Locate, in the data below, the line that contains "[Search magnifier button] (233, 226)" and the line that contains "[In winkelwagen] (94, 2335)"; reproduce exactly those two lines and every line between them, nothing more.
-=-=-
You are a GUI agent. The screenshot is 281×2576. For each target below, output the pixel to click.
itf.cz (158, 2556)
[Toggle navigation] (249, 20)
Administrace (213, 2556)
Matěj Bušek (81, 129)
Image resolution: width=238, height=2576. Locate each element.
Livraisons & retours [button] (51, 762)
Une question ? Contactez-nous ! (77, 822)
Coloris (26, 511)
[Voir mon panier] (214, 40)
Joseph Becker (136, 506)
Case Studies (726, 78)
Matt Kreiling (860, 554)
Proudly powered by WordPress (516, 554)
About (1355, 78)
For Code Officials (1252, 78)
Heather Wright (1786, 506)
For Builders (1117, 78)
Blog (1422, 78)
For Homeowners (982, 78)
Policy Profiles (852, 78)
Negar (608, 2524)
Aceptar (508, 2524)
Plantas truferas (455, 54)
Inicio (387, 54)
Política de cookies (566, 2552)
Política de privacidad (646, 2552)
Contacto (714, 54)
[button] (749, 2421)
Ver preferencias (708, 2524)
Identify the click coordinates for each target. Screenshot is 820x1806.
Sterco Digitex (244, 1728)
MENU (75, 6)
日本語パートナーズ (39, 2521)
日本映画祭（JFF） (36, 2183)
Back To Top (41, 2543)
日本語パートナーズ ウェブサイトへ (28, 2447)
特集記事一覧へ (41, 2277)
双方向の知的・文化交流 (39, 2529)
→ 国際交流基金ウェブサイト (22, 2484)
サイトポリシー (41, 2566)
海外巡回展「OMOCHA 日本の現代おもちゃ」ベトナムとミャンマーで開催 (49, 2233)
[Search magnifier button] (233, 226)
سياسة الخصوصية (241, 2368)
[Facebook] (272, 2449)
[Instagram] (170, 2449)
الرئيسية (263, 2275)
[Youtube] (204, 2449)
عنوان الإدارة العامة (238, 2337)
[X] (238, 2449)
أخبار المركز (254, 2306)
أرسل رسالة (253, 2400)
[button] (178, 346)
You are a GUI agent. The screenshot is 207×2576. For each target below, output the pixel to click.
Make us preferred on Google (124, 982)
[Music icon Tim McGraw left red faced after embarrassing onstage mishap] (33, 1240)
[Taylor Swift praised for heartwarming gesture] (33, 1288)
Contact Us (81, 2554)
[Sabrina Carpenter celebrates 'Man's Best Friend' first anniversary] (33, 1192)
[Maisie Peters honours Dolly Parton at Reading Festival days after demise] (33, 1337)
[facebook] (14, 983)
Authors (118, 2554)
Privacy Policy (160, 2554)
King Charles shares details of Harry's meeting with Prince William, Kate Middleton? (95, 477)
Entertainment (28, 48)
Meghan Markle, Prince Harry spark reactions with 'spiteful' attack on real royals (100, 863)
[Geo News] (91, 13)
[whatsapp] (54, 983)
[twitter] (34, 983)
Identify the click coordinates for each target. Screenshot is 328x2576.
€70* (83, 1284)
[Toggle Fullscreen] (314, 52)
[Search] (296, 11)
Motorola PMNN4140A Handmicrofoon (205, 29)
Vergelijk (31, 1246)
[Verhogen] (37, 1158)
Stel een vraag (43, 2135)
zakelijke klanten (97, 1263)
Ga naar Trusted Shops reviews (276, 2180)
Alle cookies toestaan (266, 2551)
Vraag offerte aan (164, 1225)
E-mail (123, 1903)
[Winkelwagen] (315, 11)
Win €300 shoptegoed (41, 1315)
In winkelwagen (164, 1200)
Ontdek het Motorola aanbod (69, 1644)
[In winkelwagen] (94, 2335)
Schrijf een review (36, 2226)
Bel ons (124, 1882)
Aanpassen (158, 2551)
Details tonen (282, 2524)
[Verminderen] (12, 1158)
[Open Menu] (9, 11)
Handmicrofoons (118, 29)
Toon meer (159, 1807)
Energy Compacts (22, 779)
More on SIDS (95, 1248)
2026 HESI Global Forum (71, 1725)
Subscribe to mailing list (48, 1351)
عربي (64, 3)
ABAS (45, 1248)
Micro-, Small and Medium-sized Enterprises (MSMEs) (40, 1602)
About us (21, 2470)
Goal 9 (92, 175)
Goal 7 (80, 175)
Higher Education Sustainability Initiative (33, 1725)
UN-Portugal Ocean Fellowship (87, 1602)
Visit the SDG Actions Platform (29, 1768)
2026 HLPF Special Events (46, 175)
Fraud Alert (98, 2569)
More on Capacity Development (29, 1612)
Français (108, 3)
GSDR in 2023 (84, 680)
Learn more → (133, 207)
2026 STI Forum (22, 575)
-=-=-
## Expected answer:
[Search magnifier button] (233, 226)
سياسة الخصوصية (241, 2368)
[Facebook] (272, 2449)
[Instagram] (170, 2449)
الرئيسية (263, 2275)
[Youtube] (204, 2449)
عنوان الإدارة العامة (238, 2337)
[X] (238, 2449)
أخبار المركز (254, 2306)
أرسل رسالة (253, 2400)
[button] (178, 346)
You are a GUI agent. The screenshot is 207×2576. For each target below, output the pixel to click.
Make us preferred on Google (124, 982)
[Music icon Tim McGraw left red faced after embarrassing onstage mishap] (33, 1240)
[Taylor Swift praised for heartwarming gesture] (33, 1288)
Contact Us (81, 2554)
[Sabrina Carpenter celebrates 'Man's Best Friend' first anniversary] (33, 1192)
[Maisie Peters honours Dolly Parton at Reading Festival days after demise] (33, 1337)
[facebook] (14, 983)
Authors (118, 2554)
Privacy Policy (160, 2554)
King Charles shares details of Harry's meeting with Prince William, Kate Middleton? (95, 477)
Entertainment (28, 48)
Meghan Markle, Prince Harry spark reactions with 'spiteful' attack on real royals (100, 863)
[Geo News] (91, 13)
[whatsapp] (54, 983)
[twitter] (34, 983)
Identify the click coordinates for each target. Screenshot is 328x2576.
€70* (83, 1284)
[Toggle Fullscreen] (314, 52)
[Search] (296, 11)
Motorola PMNN4140A Handmicrofoon (205, 29)
Vergelijk (31, 1246)
[Verhogen] (37, 1158)
Stel een vraag (43, 2135)
zakelijke klanten (97, 1263)
Ga naar Trusted Shops reviews (276, 2180)
Alle cookies toestaan (266, 2551)
Vraag offerte aan (164, 1225)
E-mail (123, 1903)
[Winkelwagen] (315, 11)
Win €300 shoptegoed (41, 1315)
In winkelwagen (164, 1200)
Ontdek het Motorola aanbod (69, 1644)
[In winkelwagen] (94, 2335)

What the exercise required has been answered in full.